À Índia irei..., de navio; ou, acidente da Air France deixam nossos corações despedaçados

..Toda a vida que se vai, especialmente desta forma, torna menos interessante e mais triste a que fica...

Eu era gerente administrativo e financeiro da Cia. Internacional de Seguros, Sucursal Recife, nos idos de 1981/1982.

Principalmente porque naquela época o supra-sumo da tecnologia de comunicação nas empresas, além do telefone, era o telex (hoje confinado nos museus), tinha de viajar constantemente de avião para o Rio de Janeiro, onde era sediada a matriz da empresa, na Rua Ibituruna 81, Tijuca.



Além dessas viagens longas, fazia outras mais curtas, também de avião, a Salvador, Natal, Aracaju e Terezina (João Pessoa e Maceió, cidades de curta distância a partir de Recife, ia de automóvel) a serviço.


Voava pelas asas das extintas Vasp, Varig e Transbrasil.

Sempre tive medo de avião. Mas essa máquina me exercia fascínio maior que o medo, daí porque em vez de evitar as viagens, ficava eufórico toda vez que tinha de encarar um jato 737 ou um 747 (uma única vez viajei no famoso turbo-hélice Electra, na ponte aérea Rio x SP), até forçando um pouco a barra quando minha presença nos lugares não se mostrava tão imperativa. 

A secretária já sabia de minha preferência por voos paradores, e marcava meus bilhetes sempre que possível nesses “cata-jecas” porque fiquei viciado das doses de adrenalina quando os bichos desciam e subiam. 


Em vez de uma viagem direta, preferia os que paravam em Terezina, Ilhéus, Itabuna, lamentando que também não descessem em Belo Horizonte ou Vitória antes de chegarem  ao Rio.


Pois é. Dizem que quanto mais se envelhece, mais temor se adquire. Hoje tenho esperanças, embora remotas, de que antes de morrer ainda hei de conhecer a Índia. 

Trata-se de um país exótico e de fortes contrastes econômicos e socioculturais que me deslumbram, não sei bem explicar a razão, sentimento desencadeado em minha adolescência, presumo, pelo cantor Nilton César (lembram?
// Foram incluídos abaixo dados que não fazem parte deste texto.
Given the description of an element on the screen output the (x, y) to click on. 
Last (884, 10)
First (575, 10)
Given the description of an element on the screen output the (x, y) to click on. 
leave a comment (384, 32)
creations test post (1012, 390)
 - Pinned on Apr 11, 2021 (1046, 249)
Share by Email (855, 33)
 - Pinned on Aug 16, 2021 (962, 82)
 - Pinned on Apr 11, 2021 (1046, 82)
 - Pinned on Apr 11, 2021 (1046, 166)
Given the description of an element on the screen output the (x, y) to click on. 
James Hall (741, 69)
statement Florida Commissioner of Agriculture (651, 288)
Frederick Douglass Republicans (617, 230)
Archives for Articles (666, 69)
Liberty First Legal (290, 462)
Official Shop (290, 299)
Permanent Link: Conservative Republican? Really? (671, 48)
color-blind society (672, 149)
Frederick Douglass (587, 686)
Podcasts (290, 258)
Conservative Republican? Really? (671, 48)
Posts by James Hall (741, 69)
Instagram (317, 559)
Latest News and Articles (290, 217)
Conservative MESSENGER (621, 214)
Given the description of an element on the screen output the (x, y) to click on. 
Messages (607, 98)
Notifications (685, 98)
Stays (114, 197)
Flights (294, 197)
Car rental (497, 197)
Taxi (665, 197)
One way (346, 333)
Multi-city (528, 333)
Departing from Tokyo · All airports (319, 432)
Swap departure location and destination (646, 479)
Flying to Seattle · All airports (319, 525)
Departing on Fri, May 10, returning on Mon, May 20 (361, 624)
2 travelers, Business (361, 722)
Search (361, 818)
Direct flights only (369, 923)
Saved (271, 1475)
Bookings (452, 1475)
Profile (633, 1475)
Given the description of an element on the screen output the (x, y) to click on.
À Índia fui em férias passear/ tornar realidade um sonho meu/ jamais eu poderia imaginar...). 

Mas viajaria de navio, jamais de avião, porque o medo agora é maior, reduziu a frangalhos aquele corajoso espírito aventureiro.

Como diz Reinaldo Azevedo com mórbida ironia, avião é seguro, nenhum jamais deixou de voltar à Terra. 

Ou ao mar, digo eu de forma redundante, pois que não olvido que Reinaldo se refere ao nosso Planeta como um todo. 

E o faço pensando no verdadeiro motivo que me motivou estas mal traçadas, a partir daquela segunda-feira 1/6 aziaga, quando não pude controlar as lágrimas diante da TV pensando nas 228 almas que se foram de maneira tão trágica, tão abrupta, tão sem nenhuma chance (acidente com um avião da Air France, que ia do Rio de Janeiro para Paris e caiu no mar). 

Meu filho Gabriel perguntou o óbvio: - está chorando, pai? - Sim, filho, respondi. 


E acrescentei mentalmente que o fazia por tantos sonhos desfeitos, tantas esperanças rudemente interrompidas, tantos corações que ficaram pulsando em pedaços, tanto prejuízo para a espécie humana como um todo. 

Acidentes acontecem, não é impossível que neste momento em que escrevo caia uma aeronave no topo de meu crânio em estágio avançado de calvície cocurutal. 

E pensando que todo acidente deve ter suas causas irrefutavelmente reveladas, não me conformo que caixas-pretas submerjam facilmente com tanta tecnologia disponível. 

Se as caixas alaranjadas, chamadas de pretas talvez para evocar luto (na realidade para ficarem mais visíveis), são fundamentais para desvendarem as causas de acidentes, além de serem praticamente indestrutíveis como são, deviam também ter a capacidade de boiar, não parece razoável?


Temo que jamais saibamos a conjunção dos fatores tenebrosos que causou esta tragédia, temor que se transforma em pânico ao pensar que o vilão no anonimato pode desencadear outras desgraças assemelhadas. 

Pelo sim, pelo não, deixarei que meu instinto fale mais alto que a razão; avião é o meio de transporte mais seguro, mas não irei à Índia, nem a qualquer lugar, voando de forma espontânea, como fazia alegremente naquelas aeronaves jurássicas quase 30 anos atrás. 


Que Deus acolha os que se foram e tenha misericórdia pelos que ficaram na dor da saudade.